Tonight, you’re bringing home the bacon.
You got it at the grocery store on the way home from work: neat little strips adhered to a rectangle of cardboard, wrapped in plastic. Some bread, a hothouse tomato, a head of lettuce, and you’re set.
So where does your food come from? Go ahead. Point to the grocery store, then read “Growing a Feast” by Kurt Timmermeister, and follow along with one scrumptious meal.
On a Sunday evening not long ago, Timmermeister decided to have a dinner party for friends. Years before, he’d run a restaurant on his island farm near Seattle, but since he’d closed his French doors to diners, he realized that he missed cooking for a crowd.
It would take a lot of preparation – and yet, dinner that night, with its formidable menu, started some two years prior with the birth of a calf.
When a heifer is born on a farm, it’s cause for celebration. Heifers grow up to be cows that give milk to make cheese, the main income for Kurtwood Farms. So when Alice (the name given to the calf) was born to a Jersey cow named Dinah, Timmermeister was pleased.
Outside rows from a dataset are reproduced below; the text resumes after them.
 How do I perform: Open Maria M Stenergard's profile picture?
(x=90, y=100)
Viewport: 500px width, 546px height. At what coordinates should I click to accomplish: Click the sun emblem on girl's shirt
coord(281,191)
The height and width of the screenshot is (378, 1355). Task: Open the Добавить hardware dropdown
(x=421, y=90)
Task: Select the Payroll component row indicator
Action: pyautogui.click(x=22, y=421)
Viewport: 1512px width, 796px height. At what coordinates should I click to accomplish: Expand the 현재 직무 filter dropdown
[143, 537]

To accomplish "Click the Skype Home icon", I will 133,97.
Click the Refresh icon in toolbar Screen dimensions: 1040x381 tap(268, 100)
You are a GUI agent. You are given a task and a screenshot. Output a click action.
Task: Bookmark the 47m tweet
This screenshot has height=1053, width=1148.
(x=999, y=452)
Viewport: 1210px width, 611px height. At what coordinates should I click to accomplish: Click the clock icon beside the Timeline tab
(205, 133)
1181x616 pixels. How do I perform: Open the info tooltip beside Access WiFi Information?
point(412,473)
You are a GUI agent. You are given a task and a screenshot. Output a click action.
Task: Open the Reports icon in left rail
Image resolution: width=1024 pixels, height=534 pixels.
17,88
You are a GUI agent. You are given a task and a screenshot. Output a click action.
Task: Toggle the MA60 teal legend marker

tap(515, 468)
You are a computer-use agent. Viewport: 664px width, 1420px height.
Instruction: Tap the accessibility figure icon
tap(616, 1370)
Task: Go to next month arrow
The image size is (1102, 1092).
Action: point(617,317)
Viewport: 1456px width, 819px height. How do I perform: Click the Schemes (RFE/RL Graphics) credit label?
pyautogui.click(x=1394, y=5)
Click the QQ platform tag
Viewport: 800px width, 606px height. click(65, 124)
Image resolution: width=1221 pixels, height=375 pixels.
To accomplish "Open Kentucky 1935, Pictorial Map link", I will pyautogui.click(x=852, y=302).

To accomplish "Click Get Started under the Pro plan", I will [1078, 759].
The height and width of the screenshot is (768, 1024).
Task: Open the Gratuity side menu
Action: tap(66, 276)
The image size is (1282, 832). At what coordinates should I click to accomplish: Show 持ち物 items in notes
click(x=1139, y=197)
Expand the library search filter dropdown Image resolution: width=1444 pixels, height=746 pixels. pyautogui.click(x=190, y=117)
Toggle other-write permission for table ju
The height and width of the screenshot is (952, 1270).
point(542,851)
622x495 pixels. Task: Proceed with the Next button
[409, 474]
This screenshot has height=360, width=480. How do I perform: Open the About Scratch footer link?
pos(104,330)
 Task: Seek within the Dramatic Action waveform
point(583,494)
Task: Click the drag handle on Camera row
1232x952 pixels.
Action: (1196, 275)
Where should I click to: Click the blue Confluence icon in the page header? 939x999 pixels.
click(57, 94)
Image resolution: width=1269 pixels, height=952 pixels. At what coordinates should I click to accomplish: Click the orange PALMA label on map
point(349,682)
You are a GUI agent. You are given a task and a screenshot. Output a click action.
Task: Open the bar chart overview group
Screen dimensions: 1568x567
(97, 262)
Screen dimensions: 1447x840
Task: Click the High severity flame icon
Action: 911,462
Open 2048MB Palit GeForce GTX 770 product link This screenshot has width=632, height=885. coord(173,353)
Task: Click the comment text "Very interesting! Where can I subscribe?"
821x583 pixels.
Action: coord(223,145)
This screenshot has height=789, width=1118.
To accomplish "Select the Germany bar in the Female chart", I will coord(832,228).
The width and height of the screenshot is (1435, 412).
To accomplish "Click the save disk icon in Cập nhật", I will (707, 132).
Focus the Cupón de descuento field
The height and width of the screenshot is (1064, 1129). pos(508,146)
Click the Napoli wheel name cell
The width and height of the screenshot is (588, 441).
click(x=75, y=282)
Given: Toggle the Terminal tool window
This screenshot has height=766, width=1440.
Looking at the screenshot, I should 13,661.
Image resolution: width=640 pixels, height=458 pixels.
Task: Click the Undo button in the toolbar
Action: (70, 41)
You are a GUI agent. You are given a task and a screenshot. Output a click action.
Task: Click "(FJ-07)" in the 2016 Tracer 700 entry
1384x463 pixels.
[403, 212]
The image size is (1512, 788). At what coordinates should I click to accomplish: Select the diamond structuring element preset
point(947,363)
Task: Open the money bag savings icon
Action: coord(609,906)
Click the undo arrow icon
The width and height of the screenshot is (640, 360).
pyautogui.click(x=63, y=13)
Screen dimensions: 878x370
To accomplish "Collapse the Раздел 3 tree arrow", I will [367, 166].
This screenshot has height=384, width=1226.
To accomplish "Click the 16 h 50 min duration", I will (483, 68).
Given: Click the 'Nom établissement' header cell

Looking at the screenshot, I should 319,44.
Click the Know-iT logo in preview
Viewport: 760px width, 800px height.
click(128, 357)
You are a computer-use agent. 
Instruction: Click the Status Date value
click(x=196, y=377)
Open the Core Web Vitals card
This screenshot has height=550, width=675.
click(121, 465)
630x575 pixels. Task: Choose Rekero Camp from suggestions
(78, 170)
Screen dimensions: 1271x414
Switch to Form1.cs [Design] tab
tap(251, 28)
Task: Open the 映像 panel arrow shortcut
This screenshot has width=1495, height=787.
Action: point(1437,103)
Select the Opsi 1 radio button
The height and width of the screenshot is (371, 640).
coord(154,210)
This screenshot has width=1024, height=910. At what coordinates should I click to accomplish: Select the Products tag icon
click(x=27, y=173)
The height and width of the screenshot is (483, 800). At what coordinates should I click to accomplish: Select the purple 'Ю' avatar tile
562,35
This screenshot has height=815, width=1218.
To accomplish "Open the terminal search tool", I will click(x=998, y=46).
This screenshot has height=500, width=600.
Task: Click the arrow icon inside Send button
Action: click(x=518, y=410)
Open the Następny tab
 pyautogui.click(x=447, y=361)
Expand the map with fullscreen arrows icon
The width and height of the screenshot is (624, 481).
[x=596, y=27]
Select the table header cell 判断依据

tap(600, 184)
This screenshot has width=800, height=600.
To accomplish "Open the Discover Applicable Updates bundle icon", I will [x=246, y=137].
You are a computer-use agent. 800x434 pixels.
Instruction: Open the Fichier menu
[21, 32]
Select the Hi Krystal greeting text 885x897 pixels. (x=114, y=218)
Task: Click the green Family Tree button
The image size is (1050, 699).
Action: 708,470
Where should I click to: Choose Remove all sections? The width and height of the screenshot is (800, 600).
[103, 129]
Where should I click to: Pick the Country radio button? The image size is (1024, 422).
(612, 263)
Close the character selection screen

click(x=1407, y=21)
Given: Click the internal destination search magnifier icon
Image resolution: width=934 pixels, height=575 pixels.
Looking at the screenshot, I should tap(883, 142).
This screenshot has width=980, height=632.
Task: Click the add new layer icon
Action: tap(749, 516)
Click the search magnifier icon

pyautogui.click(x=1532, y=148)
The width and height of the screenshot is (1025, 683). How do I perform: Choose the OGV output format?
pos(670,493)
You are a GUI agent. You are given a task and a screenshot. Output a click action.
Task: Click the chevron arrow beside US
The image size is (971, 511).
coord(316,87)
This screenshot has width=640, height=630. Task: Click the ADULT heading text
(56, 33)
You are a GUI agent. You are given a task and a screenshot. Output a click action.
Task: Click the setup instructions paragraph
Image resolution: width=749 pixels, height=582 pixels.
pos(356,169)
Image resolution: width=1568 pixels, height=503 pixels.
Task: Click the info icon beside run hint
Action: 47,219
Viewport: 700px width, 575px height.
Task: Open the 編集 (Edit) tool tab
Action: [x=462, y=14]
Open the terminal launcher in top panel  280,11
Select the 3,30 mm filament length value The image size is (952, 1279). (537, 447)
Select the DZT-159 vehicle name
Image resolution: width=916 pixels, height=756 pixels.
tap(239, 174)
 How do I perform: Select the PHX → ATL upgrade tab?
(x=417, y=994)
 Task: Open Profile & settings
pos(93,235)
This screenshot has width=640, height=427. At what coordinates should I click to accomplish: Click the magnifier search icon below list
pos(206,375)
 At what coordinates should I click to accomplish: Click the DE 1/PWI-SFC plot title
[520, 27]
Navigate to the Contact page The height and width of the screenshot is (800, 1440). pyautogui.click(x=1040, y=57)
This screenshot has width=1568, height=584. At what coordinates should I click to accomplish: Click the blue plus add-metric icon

Alice was born in later fall, which is usually a quieter time on the farm. Still, there are things to do: as winter replaces fall and spring creeps in, Timmermeister and his hired men tend livestock, and they begin to prepare for the garden by mixing compost with soil and planting seeds in a ramshackle greenhouse.
Fruits, vegetables, and meat needed for his dishes are mostly grown on the farm, although Timmermeister sheepishly admits to bartering for some of his seedlings.
As summer eases into fall, and then another year passes, Alice matures enough to birth calves of her own. Other livestock have come and gone, Timmermeister made and stored dozens of cheeses in the interim, canned and processed vegetables, and he harvested honey. He also butchered a steer for meat.
And on a Sunday afternoon not long ago, final preparations for a lavish meal began.
If it’s possible to fall deeply in love with words, I believe I have done so with Timmermeister’s.
Despite descriptions of hard physical work and chores he’d rather not be doing, there’s a sure lushness to “Growing a Feast.” Timmermeister shares his gentle life: getting to know his cows, nurturing his formidable garden; and dreaming of the meals that will come from his current efforts.
But the bucolic pages of Timmermeister’s book belie the loss, worry, hard decisions, death and necessary destruction that come on a farm. We get mere peeks at the difficult things about agriculture-based life that may shock city readers, but of which farmers are all too familiar.
And yet, you have to love a book that makes you want to wiggle your bare toes in the grass, eat sumptuously, or try a new, challenging recipe. I sure did — and if you’re a gardener, farmer, or cook, “Growing a Feast” is a book you’ll want to bring home, too.